SET PROBLEM — Convert the entries below into a JSON list of strings with one string per line, starting at the line that contains "You are a computer-use" and running through the last line of the entries, and skip blank lines. Leave the pictures out of your answer.
start RECORDS FOR THIS TASK
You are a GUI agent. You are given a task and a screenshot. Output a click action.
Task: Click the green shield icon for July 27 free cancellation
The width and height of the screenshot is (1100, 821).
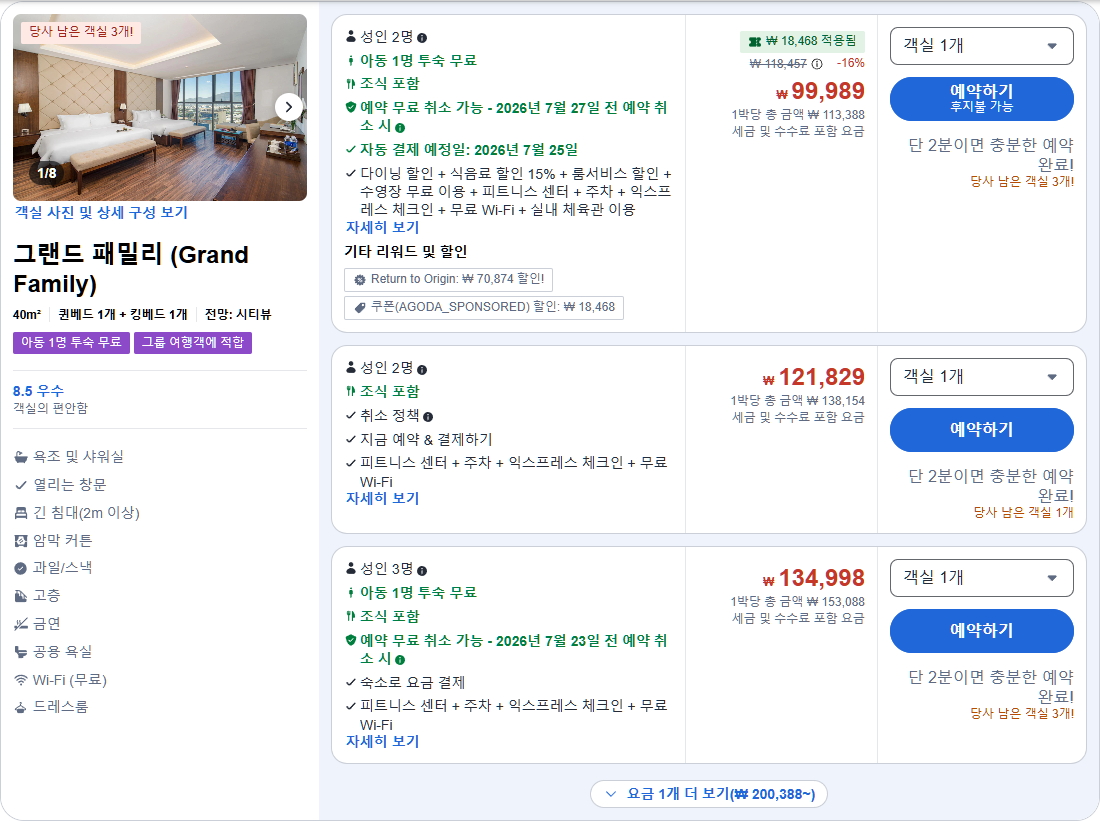tap(351, 107)
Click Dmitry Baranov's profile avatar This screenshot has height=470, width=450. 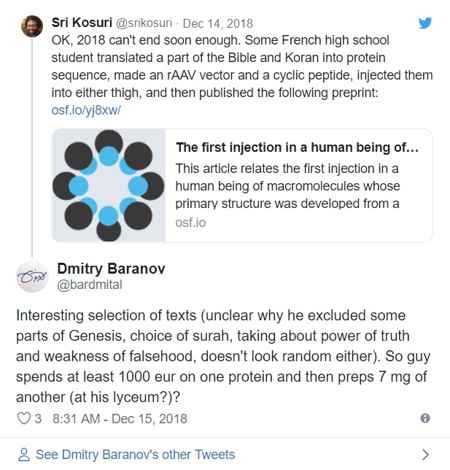pos(32,277)
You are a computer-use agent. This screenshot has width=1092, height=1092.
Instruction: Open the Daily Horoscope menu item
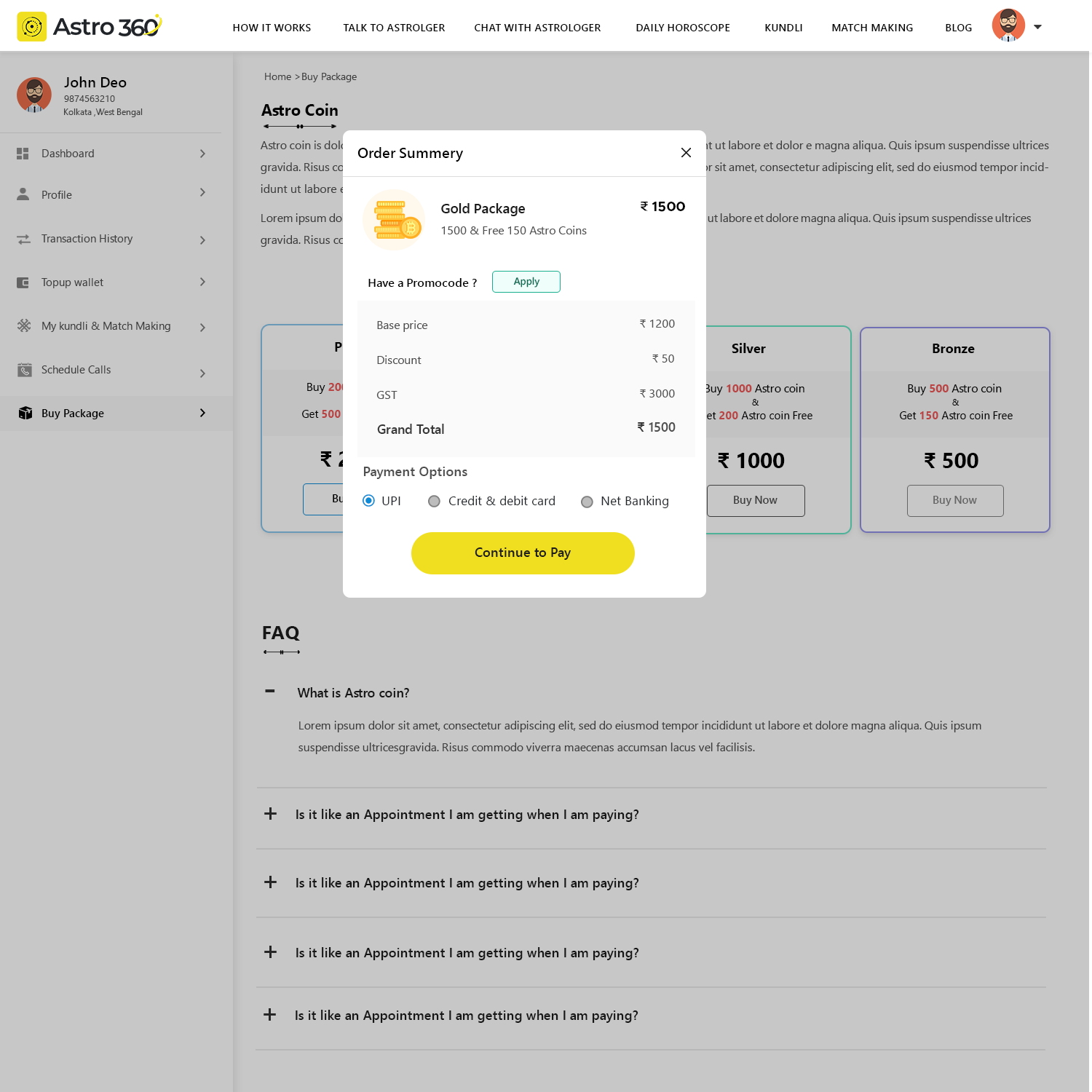683,28
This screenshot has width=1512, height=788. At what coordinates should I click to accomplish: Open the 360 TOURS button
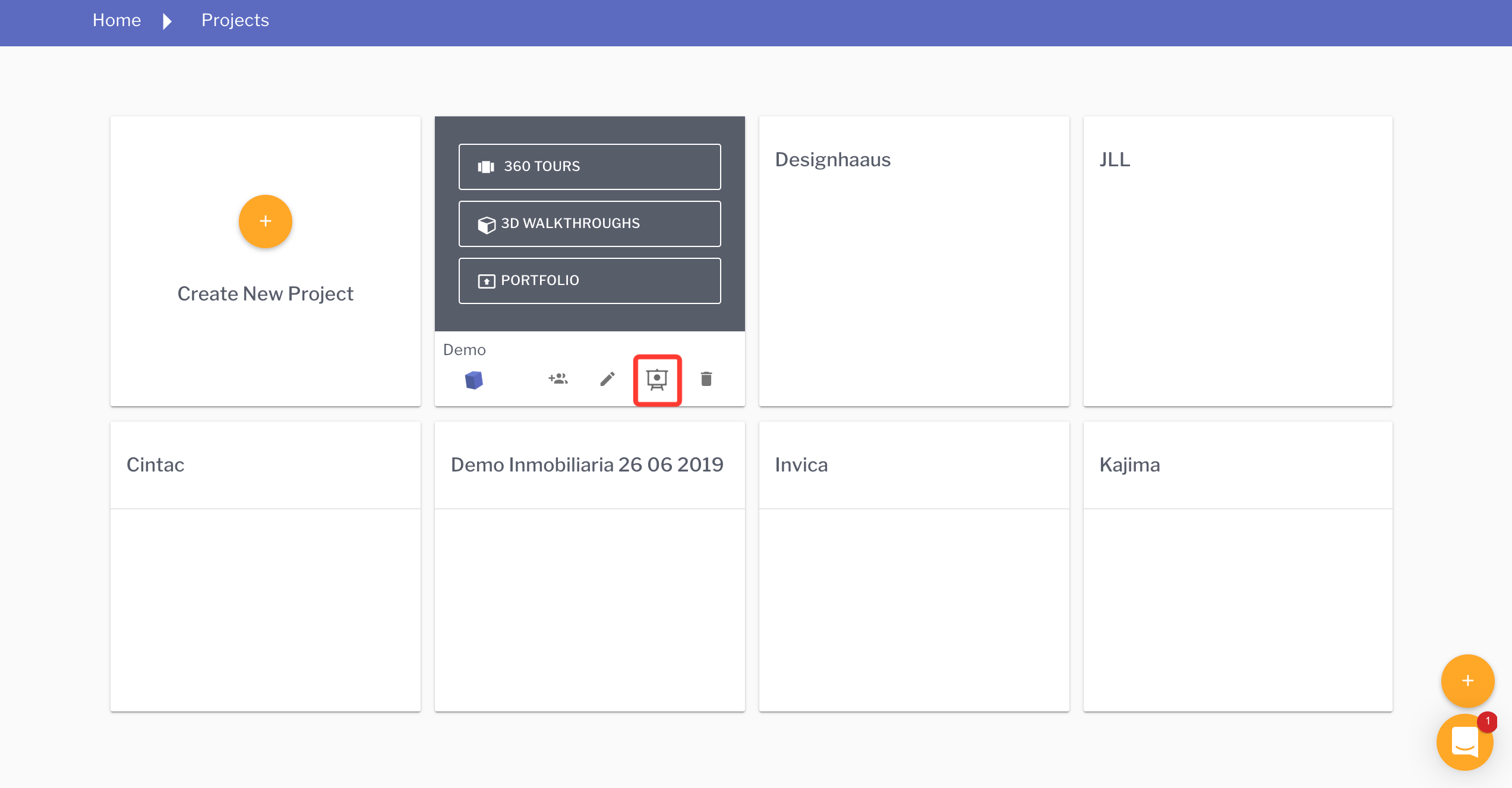point(589,167)
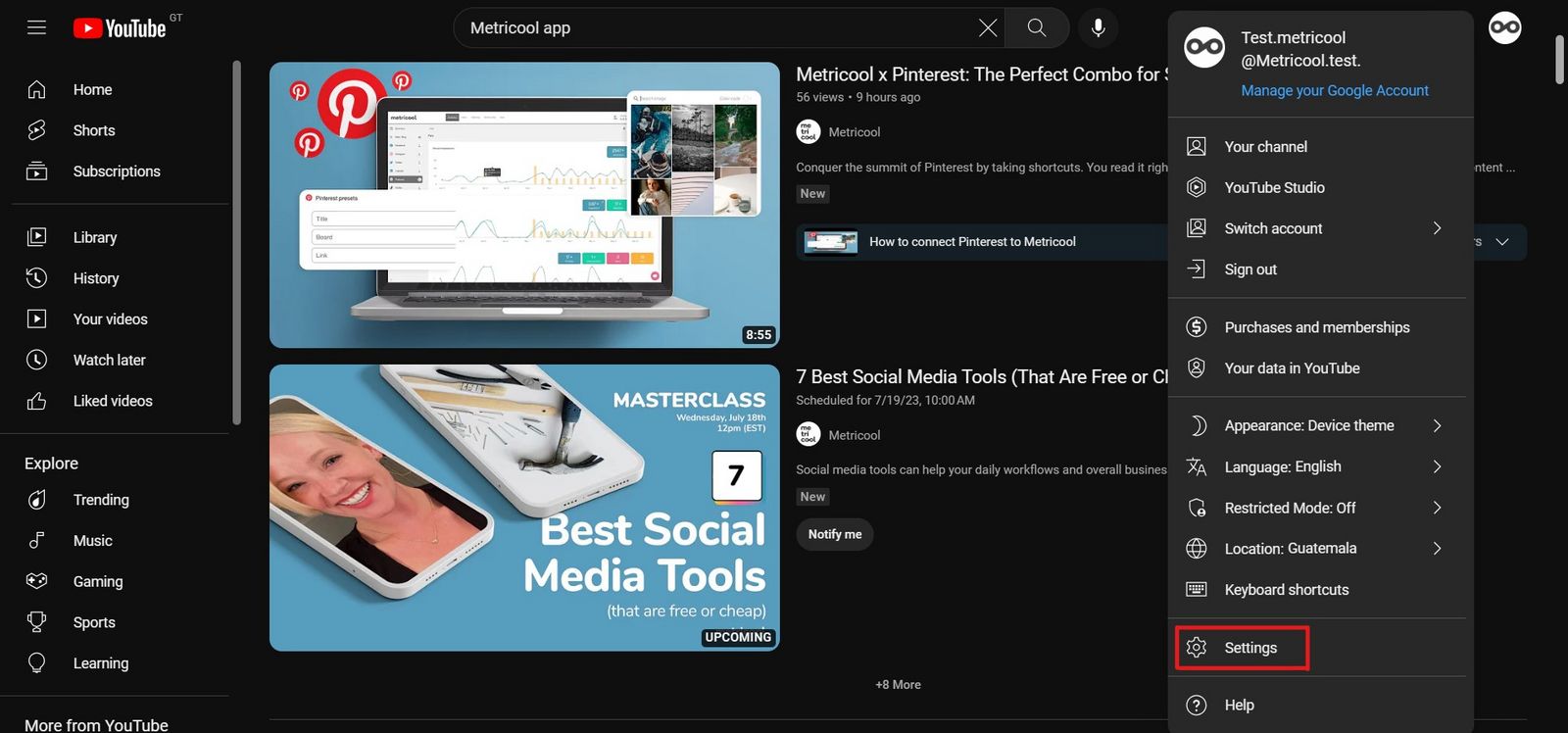Open the hamburger guide menu

coord(36,27)
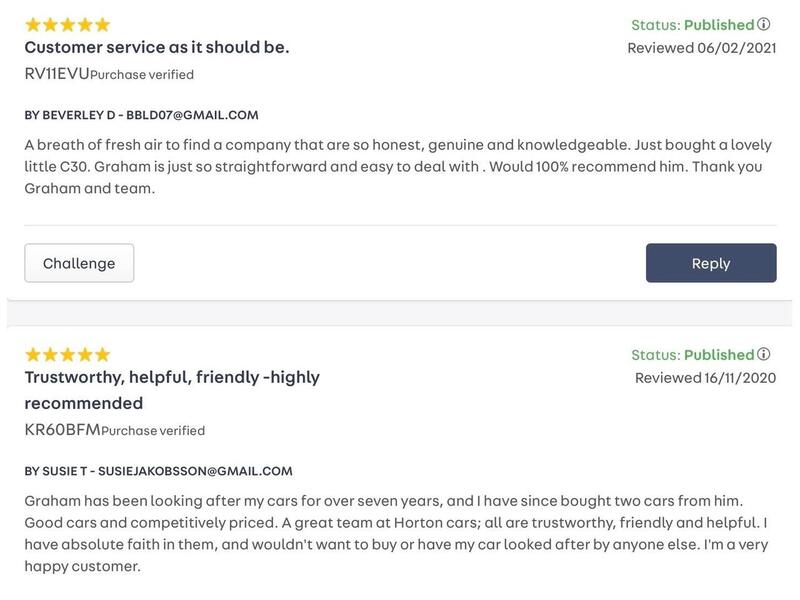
end RECORDS FOR THIS TASK
EXERCISE SOLUTION —
[
  "You are a computer-use agent. This screenshot has width=1092, height=1092.",
  "Instruction: Open the Daily Horoscope menu item",
  "683,28",
  "This screenshot has width=1512, height=788. At what coordinates should I click to accomplish: Open the 360 TOURS button",
  "point(589,167)",
  "Open the hamburger guide menu",
  "coord(36,27)"
]